La C.S.C. a appuyé la décision des deux tribunaux inférieurs et confirmé que les principes du droit contractuel avaient préséance sur l’obligation d’équité en droit public. Deux des juges ont résumé ainsi les principales conclusions de la Cour suprême :
« …la distinction entre titulaire de charge et employé contractuel aux fins de déterminer un droit à l’équité reconnu en droit public soulève des difficultés et devrait selon nous être abandonnée. Elle s’est révélée difficile dans les faits et sans corrélation avec la raison d’être de l’imposition de l’obligation d’équité procédurale. Ce qui importe […], c’est la nature de la relation d’emploi : lorsqu’elle est contractuelle, elle doit être considérée comme toute autre relation d’emploi assujettie au droit privé, même lorsque l’employé est titulaire d’une charge. »
Bien public
Avant l’arrêt Dunsmuir, lorsqu’un organisme provincial ou municipal voulait congédier un cadre supérieur, il devait, en raison de l’obligation d’équité procédurale, tenir une audience pour donner à l’employé l’occasion de le convaincre de ne pas mettre fin à son emploi.
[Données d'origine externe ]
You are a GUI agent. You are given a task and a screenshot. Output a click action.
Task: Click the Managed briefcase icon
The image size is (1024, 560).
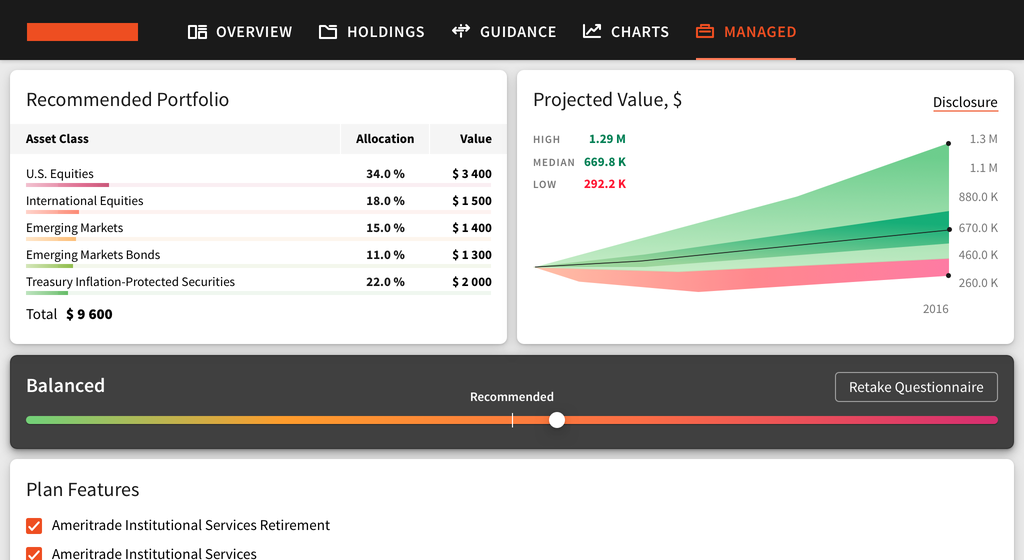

Cette obligation s’appliquait à tous les employés considérés comme des fonctionnaires, ce qui incluait tous les titulaires de postes prévus par la loi (comme greffier, trésorier ou directeur général d’une municipalité) ainsi que les autres hauts fonctionnaires (comme les procureurs municipaux et, dans certains cas, les chefs de service).
Maintenant, à la suite de l’arrêt Dunsmuir, un employeur tel qu’un organisme provincial ou municipal n’a plus à se conformer à l’obligation d’équité procédurale avant de congédier un employé, à moins que le contrat de travail dudit employé ne stipule le contraire.
Les employeurs du secteur public sont encore tenus de respecter les normes de préavis prévues par la loi et la common law dans les cas de congédiement sans motif (lorsqu’il n’y a aucune preuve objective flagrante que l’employé a fait preuve d’incompétence, de négligence ou d’inconduite).